Zitierter Abschnitt.
■ ■ ■ ■

Die Instruktion stellt eine Art "Betriebsanleitung" für die Apostolische Konstitution Vultum Dei quaerere dar. Die Instruktion stellt eine Art "Betriebsanleitung" für die Apostolische Konstitution Vultum Dei quaerere dar. 

Cor Orans: Ein Dokument, das kontemplative Nonnen aufwertet

Eine „Betriebsanleitung“ für das kontemplative weibliche Ordensleben, die alle Ordensfrauen einmal in die Hand nehmen sollten: Das ist die Einschätzung der promovierten Kirchenrechtlerin und Borromäerin Gabriela Zinkl zur vatikanischen Instruktion Cor Orans, die zwei Jahre nach der Apostolischen Konstitution Vultum Dei quaerere erschienen ist.
Zum Nachhören

Sr. Gabriela selbst gehört keinem kontemplativen Orden an, doch die Instruktion könne den Ordensfrauen jeden Charismas die „kontemplativen Wurzeln“ ihrer Berufung wieder ins Bewusstsein rücken, erklärt sie im Gespräch mit Vatikan News. Unsere Kollegin Christine Seuss hat sie telefonisch in Jerusalem erreicht.

 

Vatican News: Bei der Vorstellung des Dokumentes im Vatikan hatte der Sekretär der Kongregation für die Institute geweihten Lebens und die Gesellschaften Apostolischen Lebens, Erzbischof Rodriguez Carballo, eigens hervorgehoben, dass mit der Instruktion weibliche Oberinnen in Zukunft immer mehr ihren männlichen Kollegen ähnlich würden. Inwieweit ist diese Aussage denn zutreffend?

■ ■ ■ ■

Gesammelte Daten.

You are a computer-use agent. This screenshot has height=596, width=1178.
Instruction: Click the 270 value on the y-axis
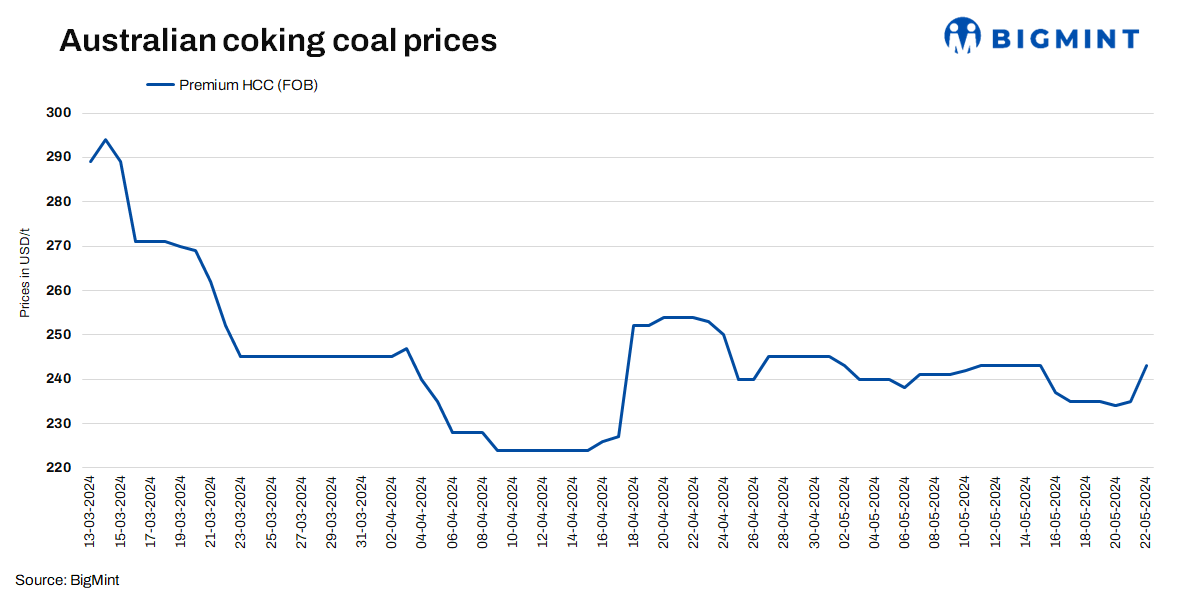click(60, 246)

■ ■ ■ ■

Wie viele Jahre nach der Apostolischen Konstitution Vultum Dei quaerere ist die Instruktion Cor Orans laut dem Beitrag über diese Instruktion erschienen?

Schriftliche Antwort.
Zwei Jahre danach.